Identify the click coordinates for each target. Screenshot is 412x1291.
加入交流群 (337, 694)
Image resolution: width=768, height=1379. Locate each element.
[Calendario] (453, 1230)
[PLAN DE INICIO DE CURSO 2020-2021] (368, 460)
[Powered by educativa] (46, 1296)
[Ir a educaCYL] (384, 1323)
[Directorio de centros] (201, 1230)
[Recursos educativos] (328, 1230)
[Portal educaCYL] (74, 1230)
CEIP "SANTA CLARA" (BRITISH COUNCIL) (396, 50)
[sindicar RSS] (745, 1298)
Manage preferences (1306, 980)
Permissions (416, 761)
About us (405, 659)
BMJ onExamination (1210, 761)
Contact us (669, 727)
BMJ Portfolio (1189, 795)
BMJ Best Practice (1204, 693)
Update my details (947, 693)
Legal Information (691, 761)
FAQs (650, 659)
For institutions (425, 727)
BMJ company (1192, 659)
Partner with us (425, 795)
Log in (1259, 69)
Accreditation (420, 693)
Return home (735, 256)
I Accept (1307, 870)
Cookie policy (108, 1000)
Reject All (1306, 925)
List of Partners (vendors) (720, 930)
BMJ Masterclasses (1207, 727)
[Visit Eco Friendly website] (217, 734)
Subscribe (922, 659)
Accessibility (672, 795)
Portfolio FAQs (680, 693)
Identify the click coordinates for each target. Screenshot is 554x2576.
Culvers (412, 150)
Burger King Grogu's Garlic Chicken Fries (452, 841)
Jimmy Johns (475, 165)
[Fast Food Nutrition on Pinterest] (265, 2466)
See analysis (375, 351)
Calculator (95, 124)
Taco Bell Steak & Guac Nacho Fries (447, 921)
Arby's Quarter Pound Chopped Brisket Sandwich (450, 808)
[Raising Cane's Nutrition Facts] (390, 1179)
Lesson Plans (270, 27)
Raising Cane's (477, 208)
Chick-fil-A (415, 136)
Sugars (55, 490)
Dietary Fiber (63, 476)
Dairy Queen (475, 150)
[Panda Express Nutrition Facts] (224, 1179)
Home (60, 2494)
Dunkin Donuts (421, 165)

## Work instructions
From the entries above, print the lines beginning at the one with "[Visit Eco Friendly website] (217, 734)" and stopping after the one with "See analysis (375, 351)", exactly as written and with nothing else.

## Response below
[Visit Eco Friendly website] (217, 734)
Subscribe (922, 659)
Accessibility (672, 795)
Portfolio FAQs (680, 693)
Identify the click coordinates for each target. Screenshot is 554x2576.
Culvers (412, 150)
Burger King Grogu's Garlic Chicken Fries (452, 841)
Jimmy Johns (475, 165)
[Fast Food Nutrition on Pinterest] (265, 2466)
See analysis (375, 351)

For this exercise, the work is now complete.